** ASSIGNMENT **
From the line that includes "Task: Enter fullscreen map view" to the last line of the records, inclusive, repeat each line exactly.

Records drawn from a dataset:
____________

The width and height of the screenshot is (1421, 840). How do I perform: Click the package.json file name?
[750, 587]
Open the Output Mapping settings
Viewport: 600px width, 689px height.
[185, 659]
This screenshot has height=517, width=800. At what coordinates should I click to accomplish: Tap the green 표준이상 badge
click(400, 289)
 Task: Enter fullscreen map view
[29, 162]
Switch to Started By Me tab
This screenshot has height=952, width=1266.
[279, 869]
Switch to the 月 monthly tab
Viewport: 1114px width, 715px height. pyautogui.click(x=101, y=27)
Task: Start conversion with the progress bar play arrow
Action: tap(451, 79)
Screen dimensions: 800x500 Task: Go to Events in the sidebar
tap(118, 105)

____________

** ANSWER SPACE **
 Task: Enter fullscreen map view
[29, 162]
Switch to Started By Me tab
This screenshot has height=952, width=1266.
[279, 869]
Switch to the 月 monthly tab
Viewport: 1114px width, 715px height. pyautogui.click(x=101, y=27)
Task: Start conversion with the progress bar play arrow
Action: tap(451, 79)
Screen dimensions: 800x500 Task: Go to Events in the sidebar
tap(118, 105)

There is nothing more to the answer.